First note that with numpy's broadcasting operations it's usually not necessary to duplicate rows and columns.首先请注意,使用 numpy 的广播操作通常不需要复制行和列。 See this and this for descriptions.有关说明,请参阅

But to do this, repeat and newaxis are probably the best way但要做到这一点, repeatnewaxis可能是最好的方法

In [12]: x = array([1,2,3])

In [13]: repeat(x[:,newaxis], 3, 1)
Out[13]: 
array([[1, 1, 1],
       [2, 2, 2],
       [3, 3, 3]])

In [14]: repeat(x[newaxis,:], 3, 0)
Out[14]: 
array([[1, 2, 3],
       [1, 2, 3],
       [1, 2, 3]])

This example is for a row vector, but applying this to a column vector is hopefully obvious.此示例适用于行向量,但希望将其应用于列向量是显而易见的。 repeat seems to spell this well, but you can also do it via multiplication as in your example重复似乎拼写得很好,但你也可以通过乘法来做到这一点,就像你的例子一样

In [15]: x = array([[1, 2, 3]])  # note the double brackets

In [16]: (ones((3,1))*x).transpose()
Out[16]: 
array([[ 1.,  1.,  1.],
       [ 2.,  2.,  2.],
       [ 3.,  3.,  3.]])

Let:让:

>>> n = 1000
>>> x = np.arange(n)
>>> reps = 10000

Zero-cost allocations零成本分配

A view does not take any additional memory. 视图不占用任何额外的内存。 Thus, these declarations are instantaneous:因此,这些声明是即时的:

# New axis
x[np.newaxis, ...]

# Broadcast to specific shape
np.broadcast_to(x, (reps, n))

Forced allocation强制分配

If you want force the contents to reside in memory:如果要强制内容驻留在内存中:

>>> %timeit np.array(np.broadcast_to(x, (reps, n)))
10.2 ms ± 62.3 µs per loop (mean ± std. dev. of 7 runs, 100 loops each)

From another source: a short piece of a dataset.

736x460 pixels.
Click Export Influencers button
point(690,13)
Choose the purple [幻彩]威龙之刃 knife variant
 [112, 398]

>>> %timeit np.repeat(x[np.newaxis, :], reps, axis=0)
9.88 ms ± 52.4 µs per loop (mean ± std. dev. of 7 runs, 100 loops each)

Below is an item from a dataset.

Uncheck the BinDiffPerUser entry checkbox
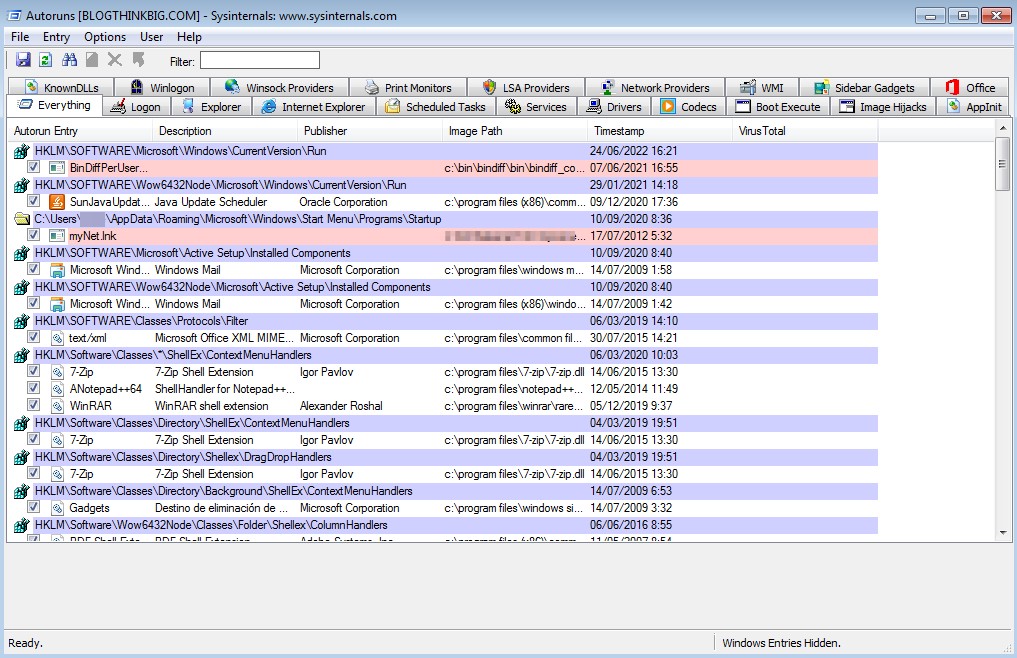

>>> %timeit np.tile(x, (reps, 1))
9.97 ms ± 77.3 µs per loop (mean ± std. dev. of 7 runs, 100 loops each)

All three methods are roughly the same speed.这三种方法的速度大致相同。

Computation计算

>>> a = np.arange(reps * n).reshape(reps, n)
>>> x_tiled = np.tile(x, (reps, 1))

>>> %timeit np.broadcast_to(x, (reps, n)) * a
17.1 ms ± 284 µs per loop (mean ± std. dev. of 7 runs, 100 loops each)

>>> %timeit x[np.newaxis, :] * a
17.5 ms ± 300 µs per loop (mean ± std. dev. of 7 runs, 100 loops each)

>>> %timeit x_tiled * a
17.6 ms ± 240 µs per loop (mean ± std. dev. of 7 runs, 100 loops each)

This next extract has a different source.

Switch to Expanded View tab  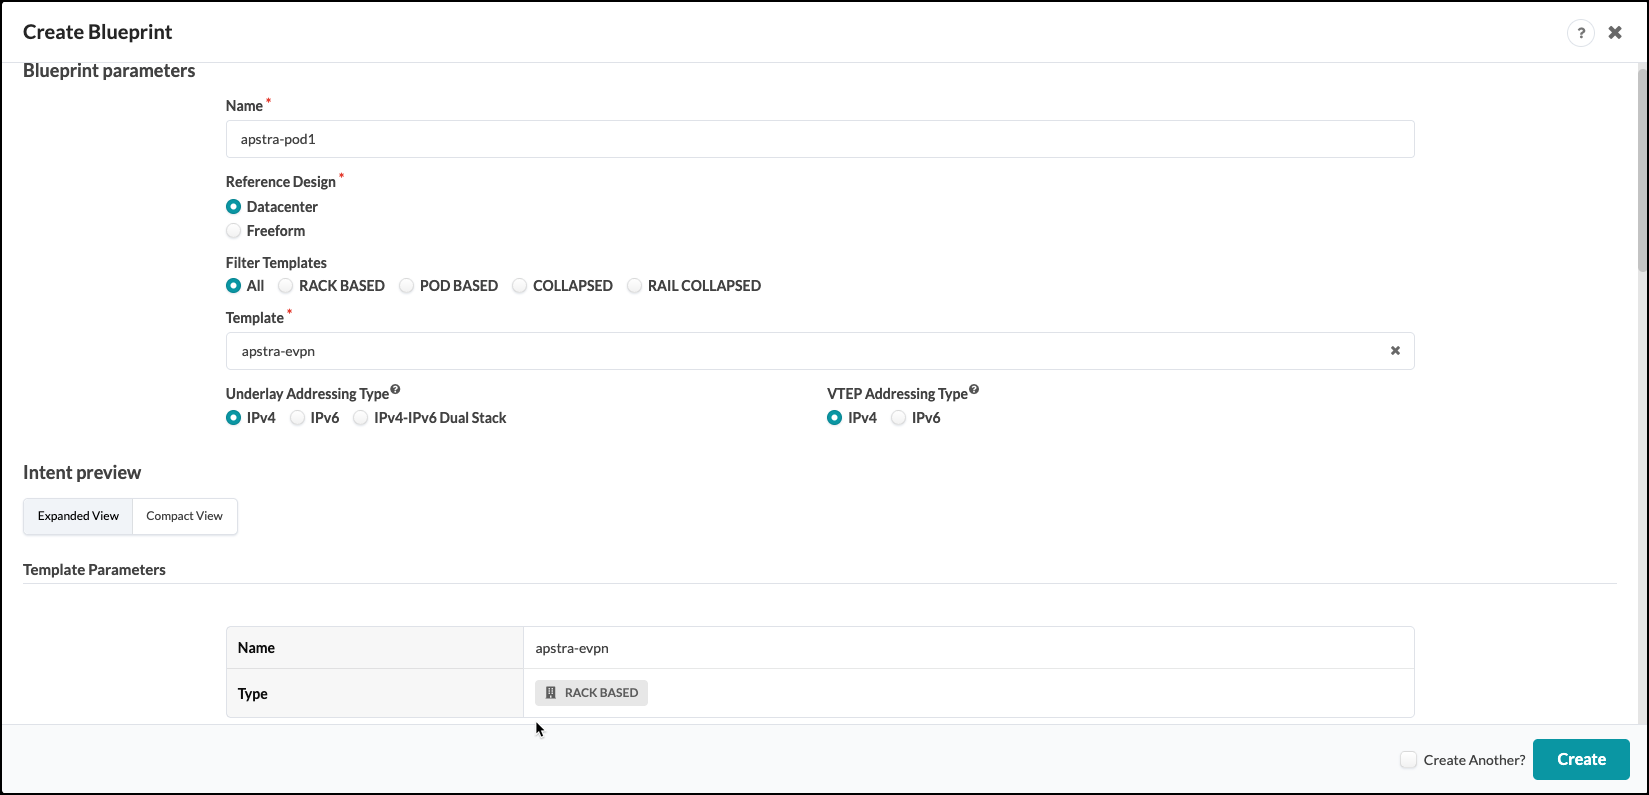[x=78, y=516]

All three methods are roughly the same speed.这三种方法的速度大致相同。


Conclusion结论

If you want to replicate before a computation, consider using one of the "zero-cost allocation" methods.如果您想在计算之前进行复制,请考虑使用“零成本分配”方法之一。 You won't suffer the performance penalty of "forced allocation".您不会遭受“强制分配”的性能损失。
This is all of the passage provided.